Can Working Keep You Young? Why You May Want to Rethink Your Retirement Plans
Baby boomers are now entering retirement — or standing at the threshold. But that doesn’t mean they’re ready to clock out for good.
If you’re like most Americans, you’ve spent the majority of your adult life supporting yourself and/or providing for a family. So, when retirement age hits, many of us seize the opportunity to have the freedom to live on our own terms. But for others, a professional life provides a welcome opportunity for stimulation, social interaction and, oh yes, a paycheck.
According to a recent study, nearly 50% of retirees currently work, have worked or plan to work in retirement. And of those who aren’t working, three quarters would be willing to work longer — preferably part-time — to keep their savings intact longer.
Financial benefits aside, the American Working Conditions Survey (AWCS) shows that many older Americans stay in the workplace because they want to be there. Why? Waking up and going to work can help you stay physically and mentally active, lending to an overall healthier and happier life.
Young at heart
Aging is inevitable, but keeping one foot in the workforce can be the secret to beating the clock. Here’s how:
Instilling a greater sense of purpose. There’s more to work than paychecks and benefits. Structure, fulfillment and recognition, for example, give people a sense of purpose and a reason to get moving each day. According to the AWCS, more than two-thirds of older working Americans feel they’re doing useful work and report satisfaction with a job well done.
Supporting overall wellness. From everyday social connections to employer-sponsored wellness programs, these on-the-job perks can help maintain your health and enhance your well-being. One study found that retirees who took a temporary or part-time job after retirement, compared to those who stopped working entirely, reported better daily functioning and less incidence of major disease.
Reducing benefits worries. From employer-paid health and life insurance to matching 401(k) contributions, workplace benefits are a huge plus — especially if your spouse is covered, too. It’s one less financial stressor to worry about.
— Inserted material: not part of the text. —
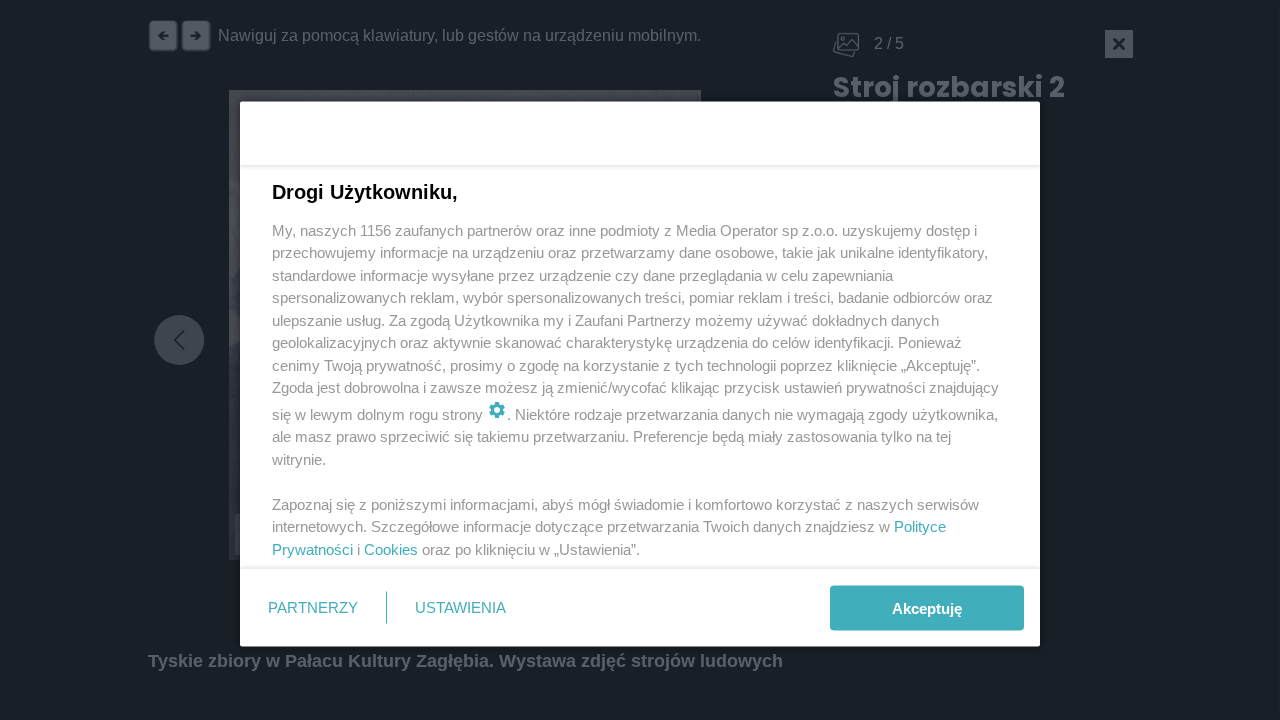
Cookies (391, 548)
Keeping you busy until your spouse retires. Most couples plan to retire within a year or two of one another. So, if your spouse is much younger or not ready to retire just yet, you can avoid “home-alone syndrome” by working several more years.
Know your financial options
Whether you plan to work full-time, part-time or not at all, there are other financial planning opportunities to help extend your retirement savings. For example, a reverse mortgage loan (exclusively available to homeowners and homebuyers age 62 and older) allows you to borrow against the equity in your home, giving you access to funds you can use today, or a line of credit that will be there when you need it. There’s even an option available to homeowners and homebuyers as young as 60, called Equity Elite.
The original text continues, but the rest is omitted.